Attention as a Moral Act

Progress on Priorities

A strangely productive week since my previous “Resolution” post – I’m obviously focussed on the right priorities at last.

Namely getting my “technical content” better organised for review. Started using free versions of Academia.edu and Orcid.org – posting some of my key (older and/or half-drafted pages and pdf’s – mostly just testing it out so far). Not a matter of being at no cost, but free from any required prior-association with an academic journal or academic institution (yet) – see Resolution above.

Already on the next step of targeting sets of key posts to be turned into more formal papers, properly referenced and referenceable. Onward and upward.

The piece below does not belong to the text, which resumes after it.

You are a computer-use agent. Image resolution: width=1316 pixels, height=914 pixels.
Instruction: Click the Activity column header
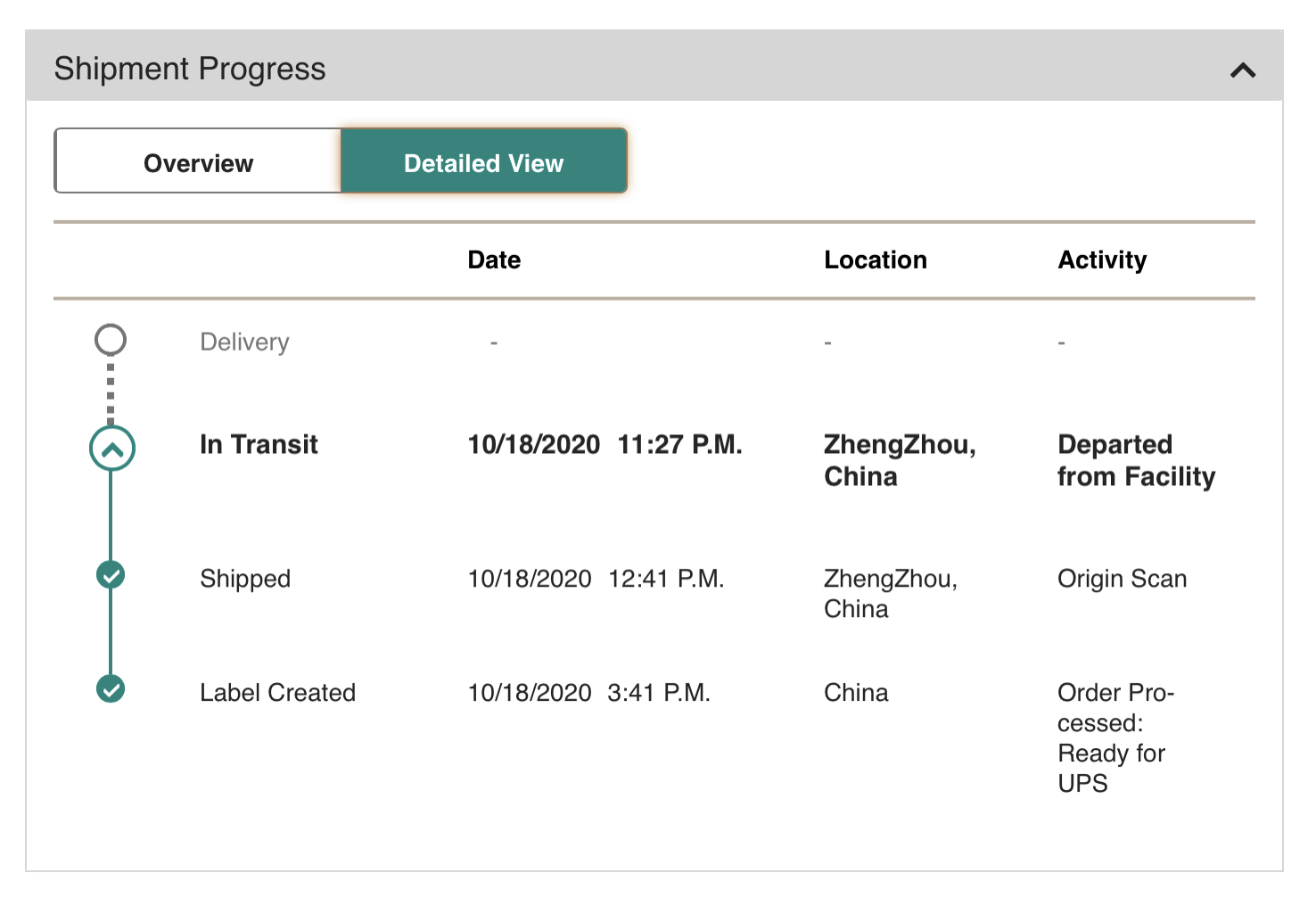[1102, 260]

Nevertheless, Productive Distractions

Despite the above, also some admin & distractions, although they’re all grist to my mill. Dialogues with fellow travellers are always welcome for clarifying trains of thought, mine and hopefully theirs. I already mentioned Anatoly Levenchuk recently – in that Resolution post in fact – but also:

Bruce McNaughton of ISSS on distinctions between my meta-language / architectural-abstraction view of a “systems thinking ecosystem” and his deeply researched ontology for a generic systems thinking model. We have similar but different histories and have read similar but different sources and at different times / in a different order in our thought journeys. My focus is to abstract the essence as an intellectual model, his is to define the best working model. Fascinating on so many dimensions. Not least that even where we’ve not read the same people on a topic – say Antonio Damasio and Fritjof Capra vs Iain McGilchrist and Mark Solms – they / we have so many of the same underlying sources both proximal and original. Same stuff different words. (See “language”!)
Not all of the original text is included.